Theoretically, the expansionary fiscal policy introduced in response to the recession should prevent the UK from experiencing a deeper aggregate demand contraction and deflation. However, the rising debt-to-GDP ratio as a result of funding the stimulus package is something that should not be ignored and raises the concept of austerity. Austerity may be defined as policies aimed at reducing government debt usually through cutting spending. Rising government debt is problematic as it raises a risk of the government defaulting on its debt due to a higher real interest rate thus requiring greater fiscal tightening. That being said, as would be argued by Keynesian Economists, during a recession if the state limits their budget deficit they are depriving the economy of potential economic growth and pre-recession employment levels. One may argue that in comparison to other countries such as Japan and Germany, the UK stimulus package is relatively low, at just over 1% of GDP. However, we should not ignore the lessons learned from Greece and Argentina who have demonstrated the vast dangers of high debt.

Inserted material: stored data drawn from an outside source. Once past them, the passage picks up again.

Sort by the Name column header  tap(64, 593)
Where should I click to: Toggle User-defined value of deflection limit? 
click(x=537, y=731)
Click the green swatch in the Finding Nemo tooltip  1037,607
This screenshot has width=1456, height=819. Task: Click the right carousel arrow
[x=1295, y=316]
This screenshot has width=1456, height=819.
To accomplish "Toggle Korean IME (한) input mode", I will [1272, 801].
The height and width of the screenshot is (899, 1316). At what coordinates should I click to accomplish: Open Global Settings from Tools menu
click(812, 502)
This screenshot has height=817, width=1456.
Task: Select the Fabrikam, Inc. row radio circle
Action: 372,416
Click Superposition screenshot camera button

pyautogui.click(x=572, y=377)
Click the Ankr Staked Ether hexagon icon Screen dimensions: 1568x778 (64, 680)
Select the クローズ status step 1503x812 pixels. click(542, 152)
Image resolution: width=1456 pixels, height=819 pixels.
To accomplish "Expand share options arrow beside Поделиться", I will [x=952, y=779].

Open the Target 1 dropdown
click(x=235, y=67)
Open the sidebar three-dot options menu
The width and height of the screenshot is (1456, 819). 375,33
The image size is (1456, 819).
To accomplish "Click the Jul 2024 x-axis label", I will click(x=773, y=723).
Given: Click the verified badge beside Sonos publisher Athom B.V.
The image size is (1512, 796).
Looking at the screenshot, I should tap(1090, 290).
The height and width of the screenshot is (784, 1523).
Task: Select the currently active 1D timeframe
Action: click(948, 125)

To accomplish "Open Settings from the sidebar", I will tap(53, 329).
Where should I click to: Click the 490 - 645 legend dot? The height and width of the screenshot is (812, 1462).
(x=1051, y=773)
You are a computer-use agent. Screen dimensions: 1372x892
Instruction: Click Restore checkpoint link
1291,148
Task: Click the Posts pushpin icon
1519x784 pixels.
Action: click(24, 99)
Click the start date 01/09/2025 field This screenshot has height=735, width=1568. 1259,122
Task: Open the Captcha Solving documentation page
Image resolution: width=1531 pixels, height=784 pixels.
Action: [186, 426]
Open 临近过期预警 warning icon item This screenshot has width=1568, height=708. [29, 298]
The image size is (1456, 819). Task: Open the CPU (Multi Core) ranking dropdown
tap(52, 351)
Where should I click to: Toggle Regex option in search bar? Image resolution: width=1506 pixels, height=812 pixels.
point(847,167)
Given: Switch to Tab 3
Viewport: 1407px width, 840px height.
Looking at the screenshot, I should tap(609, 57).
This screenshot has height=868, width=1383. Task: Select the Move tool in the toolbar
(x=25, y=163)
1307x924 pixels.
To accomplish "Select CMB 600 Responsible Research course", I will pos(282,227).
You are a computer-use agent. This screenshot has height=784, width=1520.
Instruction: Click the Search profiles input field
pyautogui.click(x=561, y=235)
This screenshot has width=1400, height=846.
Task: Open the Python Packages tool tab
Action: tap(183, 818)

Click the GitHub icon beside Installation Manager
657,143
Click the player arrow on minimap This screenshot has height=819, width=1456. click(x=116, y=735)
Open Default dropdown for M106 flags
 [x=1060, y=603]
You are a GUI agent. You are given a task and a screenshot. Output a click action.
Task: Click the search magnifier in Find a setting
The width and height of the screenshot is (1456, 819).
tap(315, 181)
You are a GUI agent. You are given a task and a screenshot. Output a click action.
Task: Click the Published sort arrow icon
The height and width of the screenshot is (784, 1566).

With UK Government debt having exceeded a staggering £2 trillion, austerity looks likely. There are high-levels of speculation that the Treasury are going to increase corporation tax and capital gains tax in the coming autumn budget. This will break the trend of George Osborne’s corporation tax cuts, which has previously give the UK its reputation of low taxes for firms relative to other OECD countries. Increasing tax revenues will help reduce the government’s budget deficit although targeting this towards businesses may create a double-edged sword for the UK Economy. For example, the rise in corporation tax is likely to drastically affect small business the most; coupled with the lack of trade due to lockdown measures we may see more of these businesses being pushed out of the market. Furthermore, a rise in corporation tax often translates to consumers through inflationary pressures on prices; with private debt also soaring this signals an unwanted contraction in demand by consumers.